** Opening SOURCE RECORDS block **
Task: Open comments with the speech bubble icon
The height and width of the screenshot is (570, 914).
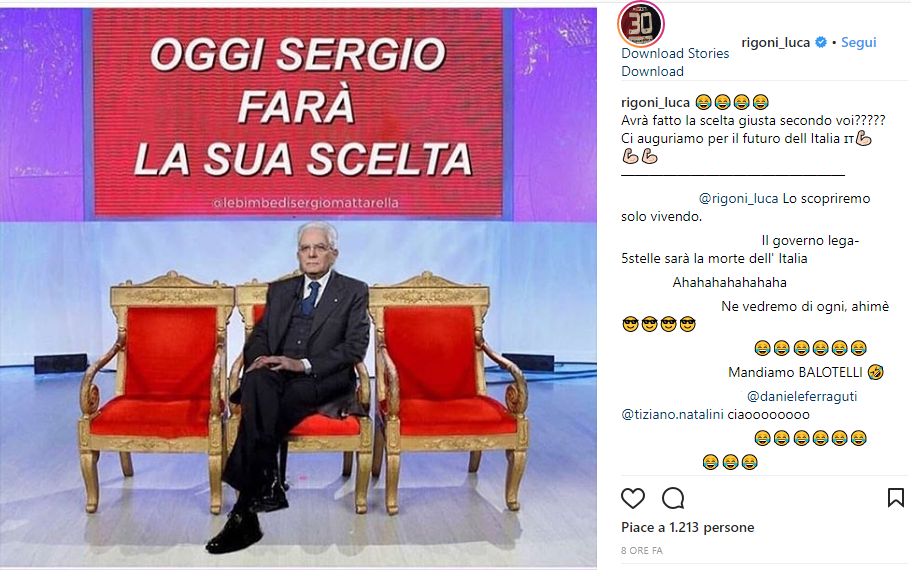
** Closing SOURCE RECORDS block **
** Opening SOURCE RECORDS block **
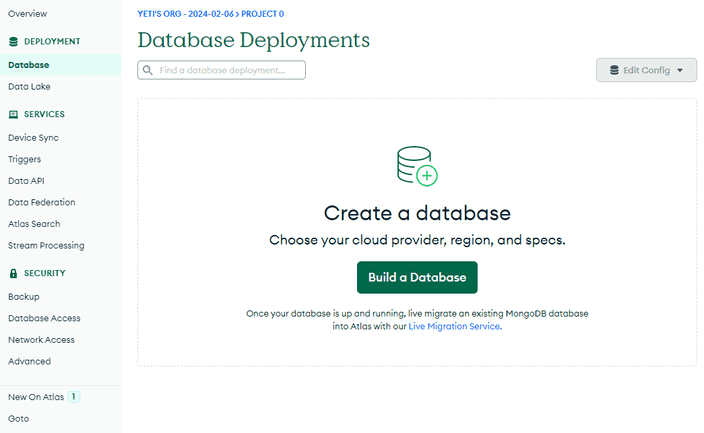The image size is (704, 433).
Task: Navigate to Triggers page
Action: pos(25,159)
** Closing SOURCE RECORDS block **
** Opening SOURCE RECORDS block **
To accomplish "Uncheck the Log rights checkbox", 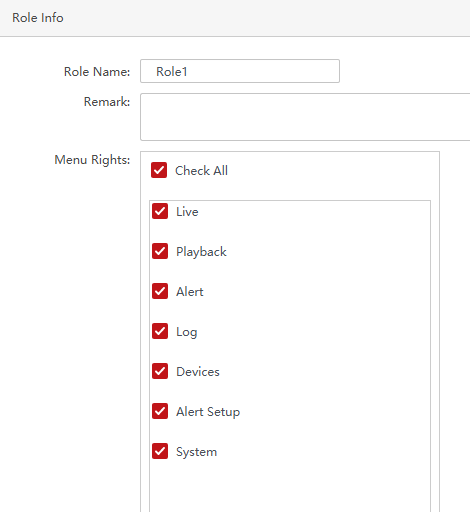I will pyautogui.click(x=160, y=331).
** Closing SOURCE RECORDS block **
■ **PROBLEM REQUIREMENTS**: Go to the line with "Task: Open comments" in the entries above and repeat every line from there through the line with "The height and", exactly and with no other text.

■ **EXERCISE RESULT**:
Task: Open comments with the speech bubble icon
The height and width of the screenshot is (570, 914).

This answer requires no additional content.